Vermiculture is the process of using Redworms to compost your food waste. The resulting vermicompost [worm poop] is an extremely high quality organic soil amendment. It is a great method for indoor or small spaces where you may not have all of the room for a compost pile or have all of the brown matter required for regular composting.

Worms don’t do the job alone, they work with microorganisms in the soil. The microorganisms begin the decomposition process so that the worms can consume the organic matter. Worms also keep the pile well aerated and their castings create a rich environment for the soil microorganisms to thrive. One pound of worms can handle about a half pound of food scraps per day. Finished vermicompost can be used to make fermented compost tea – a great plant disease fighter and foliar feed.

More info:
Worm your way into composting
Fertilizing with worm castings

Water Usage

Water is a major concern for the city of Philadelphia, and how we conserve and protect our water supply will only increase in importance in the future. Philadelphia maintains a Combined Sewer Overflow (CSO) system throughout the city to deal with all the household sewers and street drains. A CSO system works very well during normal days, but in periods of heavy rain the system can be overloaded and discharge raw sewage into our rivers.

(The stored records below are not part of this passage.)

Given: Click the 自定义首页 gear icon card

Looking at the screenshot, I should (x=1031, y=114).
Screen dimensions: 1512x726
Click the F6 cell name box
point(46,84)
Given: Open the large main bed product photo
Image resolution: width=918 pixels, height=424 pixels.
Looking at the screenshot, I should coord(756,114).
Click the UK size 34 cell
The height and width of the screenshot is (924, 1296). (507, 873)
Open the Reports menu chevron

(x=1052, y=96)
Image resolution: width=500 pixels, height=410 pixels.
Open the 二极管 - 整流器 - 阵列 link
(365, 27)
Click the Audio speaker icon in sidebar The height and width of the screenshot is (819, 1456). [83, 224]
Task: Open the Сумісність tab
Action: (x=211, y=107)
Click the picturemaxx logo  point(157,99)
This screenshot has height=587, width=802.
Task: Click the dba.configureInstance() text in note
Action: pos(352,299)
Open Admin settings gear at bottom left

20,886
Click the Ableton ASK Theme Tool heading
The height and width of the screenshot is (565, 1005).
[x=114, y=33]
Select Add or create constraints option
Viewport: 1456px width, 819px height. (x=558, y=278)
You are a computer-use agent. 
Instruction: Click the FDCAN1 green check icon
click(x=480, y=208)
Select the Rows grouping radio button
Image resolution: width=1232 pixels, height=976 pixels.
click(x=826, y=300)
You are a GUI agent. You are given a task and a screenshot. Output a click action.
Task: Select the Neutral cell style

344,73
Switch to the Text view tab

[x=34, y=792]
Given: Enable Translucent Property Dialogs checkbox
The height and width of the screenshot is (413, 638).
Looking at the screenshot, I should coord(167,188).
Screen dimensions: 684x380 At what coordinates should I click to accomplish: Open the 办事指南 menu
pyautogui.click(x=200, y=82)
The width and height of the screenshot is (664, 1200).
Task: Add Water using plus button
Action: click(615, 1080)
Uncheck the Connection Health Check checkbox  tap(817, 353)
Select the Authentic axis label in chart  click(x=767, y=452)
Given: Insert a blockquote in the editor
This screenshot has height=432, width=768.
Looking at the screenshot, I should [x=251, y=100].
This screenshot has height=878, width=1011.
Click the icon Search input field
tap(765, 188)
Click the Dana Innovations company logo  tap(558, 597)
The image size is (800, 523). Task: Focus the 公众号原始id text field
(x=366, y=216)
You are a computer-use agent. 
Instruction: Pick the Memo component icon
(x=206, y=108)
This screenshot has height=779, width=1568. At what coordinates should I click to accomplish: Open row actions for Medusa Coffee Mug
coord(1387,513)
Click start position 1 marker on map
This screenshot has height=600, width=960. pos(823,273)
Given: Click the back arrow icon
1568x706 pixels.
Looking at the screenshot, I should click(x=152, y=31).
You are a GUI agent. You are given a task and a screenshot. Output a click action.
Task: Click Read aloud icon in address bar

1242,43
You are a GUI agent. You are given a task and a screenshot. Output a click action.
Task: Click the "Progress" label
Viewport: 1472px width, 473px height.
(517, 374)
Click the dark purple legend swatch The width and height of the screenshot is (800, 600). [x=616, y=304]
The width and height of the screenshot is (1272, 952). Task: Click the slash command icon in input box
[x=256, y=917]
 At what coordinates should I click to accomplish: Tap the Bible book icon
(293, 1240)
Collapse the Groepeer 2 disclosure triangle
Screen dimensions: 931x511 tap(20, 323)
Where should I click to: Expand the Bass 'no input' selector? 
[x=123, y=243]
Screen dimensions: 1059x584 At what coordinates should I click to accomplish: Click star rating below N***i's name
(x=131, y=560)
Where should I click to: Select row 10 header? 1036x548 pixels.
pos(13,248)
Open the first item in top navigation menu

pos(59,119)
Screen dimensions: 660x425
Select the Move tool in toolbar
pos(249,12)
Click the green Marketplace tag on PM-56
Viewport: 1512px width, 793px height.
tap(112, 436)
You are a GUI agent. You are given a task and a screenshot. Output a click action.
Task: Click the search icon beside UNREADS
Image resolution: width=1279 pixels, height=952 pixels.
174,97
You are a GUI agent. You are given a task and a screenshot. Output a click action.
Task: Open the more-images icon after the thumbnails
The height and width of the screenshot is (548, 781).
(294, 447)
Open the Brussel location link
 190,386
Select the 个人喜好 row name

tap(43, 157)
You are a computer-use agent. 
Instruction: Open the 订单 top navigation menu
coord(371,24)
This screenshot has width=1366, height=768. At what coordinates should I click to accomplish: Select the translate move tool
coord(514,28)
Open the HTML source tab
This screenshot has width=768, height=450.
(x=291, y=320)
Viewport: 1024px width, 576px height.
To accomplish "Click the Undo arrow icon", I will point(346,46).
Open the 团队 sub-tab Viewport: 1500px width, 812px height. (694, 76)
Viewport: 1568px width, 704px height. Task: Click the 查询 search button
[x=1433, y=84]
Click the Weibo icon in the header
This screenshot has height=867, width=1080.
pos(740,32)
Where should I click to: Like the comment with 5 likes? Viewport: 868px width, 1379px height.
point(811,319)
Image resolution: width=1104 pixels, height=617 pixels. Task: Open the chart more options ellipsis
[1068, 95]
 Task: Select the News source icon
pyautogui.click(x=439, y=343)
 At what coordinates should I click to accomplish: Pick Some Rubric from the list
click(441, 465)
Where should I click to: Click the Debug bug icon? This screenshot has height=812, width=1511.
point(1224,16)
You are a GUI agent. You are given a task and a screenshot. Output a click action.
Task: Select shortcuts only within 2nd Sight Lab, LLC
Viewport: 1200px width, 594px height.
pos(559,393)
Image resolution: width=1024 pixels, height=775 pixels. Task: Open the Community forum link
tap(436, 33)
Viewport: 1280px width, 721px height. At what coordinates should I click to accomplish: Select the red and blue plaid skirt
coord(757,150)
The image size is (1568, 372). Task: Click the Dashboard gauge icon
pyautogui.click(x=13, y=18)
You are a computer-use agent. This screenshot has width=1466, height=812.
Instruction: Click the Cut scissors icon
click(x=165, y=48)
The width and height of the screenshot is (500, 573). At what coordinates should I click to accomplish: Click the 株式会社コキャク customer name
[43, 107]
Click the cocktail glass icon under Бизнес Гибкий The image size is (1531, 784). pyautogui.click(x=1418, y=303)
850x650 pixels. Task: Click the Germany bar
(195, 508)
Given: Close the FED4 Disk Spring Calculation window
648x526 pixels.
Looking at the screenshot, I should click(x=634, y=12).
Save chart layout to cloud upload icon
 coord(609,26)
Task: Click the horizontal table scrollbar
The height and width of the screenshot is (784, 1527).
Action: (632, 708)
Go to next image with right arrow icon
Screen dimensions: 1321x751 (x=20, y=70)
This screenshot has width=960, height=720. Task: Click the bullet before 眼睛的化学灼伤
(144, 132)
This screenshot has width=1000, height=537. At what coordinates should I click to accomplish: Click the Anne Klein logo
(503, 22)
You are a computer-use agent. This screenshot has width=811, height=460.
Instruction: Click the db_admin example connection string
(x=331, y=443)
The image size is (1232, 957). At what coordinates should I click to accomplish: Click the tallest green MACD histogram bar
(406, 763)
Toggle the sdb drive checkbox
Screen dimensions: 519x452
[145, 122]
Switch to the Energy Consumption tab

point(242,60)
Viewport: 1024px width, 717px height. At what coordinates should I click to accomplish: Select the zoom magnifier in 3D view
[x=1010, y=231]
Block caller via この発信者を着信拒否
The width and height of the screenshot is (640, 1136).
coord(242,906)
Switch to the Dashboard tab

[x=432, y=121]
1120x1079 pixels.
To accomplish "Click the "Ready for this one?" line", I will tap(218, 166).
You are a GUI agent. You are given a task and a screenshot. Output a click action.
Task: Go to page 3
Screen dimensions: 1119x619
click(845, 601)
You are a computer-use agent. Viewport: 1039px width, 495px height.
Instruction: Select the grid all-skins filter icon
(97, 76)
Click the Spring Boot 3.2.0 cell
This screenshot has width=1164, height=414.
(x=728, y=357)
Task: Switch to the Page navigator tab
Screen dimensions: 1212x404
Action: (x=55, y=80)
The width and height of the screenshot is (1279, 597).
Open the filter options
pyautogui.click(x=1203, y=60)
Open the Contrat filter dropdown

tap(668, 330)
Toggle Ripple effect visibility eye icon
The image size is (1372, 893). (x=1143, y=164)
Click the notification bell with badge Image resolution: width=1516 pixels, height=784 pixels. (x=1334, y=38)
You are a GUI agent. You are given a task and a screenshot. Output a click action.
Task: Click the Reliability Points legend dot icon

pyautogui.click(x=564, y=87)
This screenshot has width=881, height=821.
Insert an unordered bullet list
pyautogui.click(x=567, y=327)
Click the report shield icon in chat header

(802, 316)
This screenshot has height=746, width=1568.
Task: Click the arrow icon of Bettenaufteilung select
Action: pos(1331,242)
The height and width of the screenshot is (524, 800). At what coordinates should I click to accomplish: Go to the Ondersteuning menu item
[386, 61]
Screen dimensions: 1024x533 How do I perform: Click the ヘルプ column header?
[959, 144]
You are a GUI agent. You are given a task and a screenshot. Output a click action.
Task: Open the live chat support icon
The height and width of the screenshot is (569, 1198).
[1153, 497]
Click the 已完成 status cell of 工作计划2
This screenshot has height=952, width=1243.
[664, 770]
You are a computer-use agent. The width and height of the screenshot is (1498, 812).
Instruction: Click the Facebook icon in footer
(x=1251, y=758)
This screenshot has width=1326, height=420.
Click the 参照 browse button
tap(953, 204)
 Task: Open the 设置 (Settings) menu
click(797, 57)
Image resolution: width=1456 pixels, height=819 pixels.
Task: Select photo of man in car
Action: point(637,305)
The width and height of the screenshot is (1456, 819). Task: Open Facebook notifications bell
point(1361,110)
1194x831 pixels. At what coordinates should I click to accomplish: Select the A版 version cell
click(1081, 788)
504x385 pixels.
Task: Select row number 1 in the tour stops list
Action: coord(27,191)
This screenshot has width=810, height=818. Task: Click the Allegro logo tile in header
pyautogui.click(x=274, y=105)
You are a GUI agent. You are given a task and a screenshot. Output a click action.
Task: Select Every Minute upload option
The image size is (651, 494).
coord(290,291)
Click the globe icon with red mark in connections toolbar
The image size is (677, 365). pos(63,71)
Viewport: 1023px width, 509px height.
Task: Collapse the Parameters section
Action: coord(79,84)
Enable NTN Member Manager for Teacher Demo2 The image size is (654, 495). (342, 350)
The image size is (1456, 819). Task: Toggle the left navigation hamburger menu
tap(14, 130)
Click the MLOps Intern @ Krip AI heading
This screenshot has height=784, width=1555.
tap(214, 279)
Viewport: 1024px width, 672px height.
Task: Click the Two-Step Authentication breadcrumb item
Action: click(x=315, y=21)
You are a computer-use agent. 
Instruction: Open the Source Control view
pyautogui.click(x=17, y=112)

It’s critically important that we reduce the amount of water entering our sewer systems as much as possible. In fact, all new buildings constructed in Philadelphia are now required to produce a rainwater management plan that addresses runoff and water conservation. At Greensgrow Farms this issue is even more apparent because our entire farm sits on a slab of concrete, with very little natural drainage. We put a lot of thought into how to reduce and recycle our water and runoff.

When we grow lettuce hydroponically, we employa closed-loop water system with very little wasted water; water is continuously cycled – there is no runoff, only evaporation. We use green roofs, drip irrigation in the high tunnels, trees and plantings around the property all which conserve water.

As more and more news stories document the growing water shortages in various parts of the country, pay attention to how you use water at home and come check out some simple solutions that we have on display at the farm. Water is a precious resource and it will take all of us to protect it for future generations.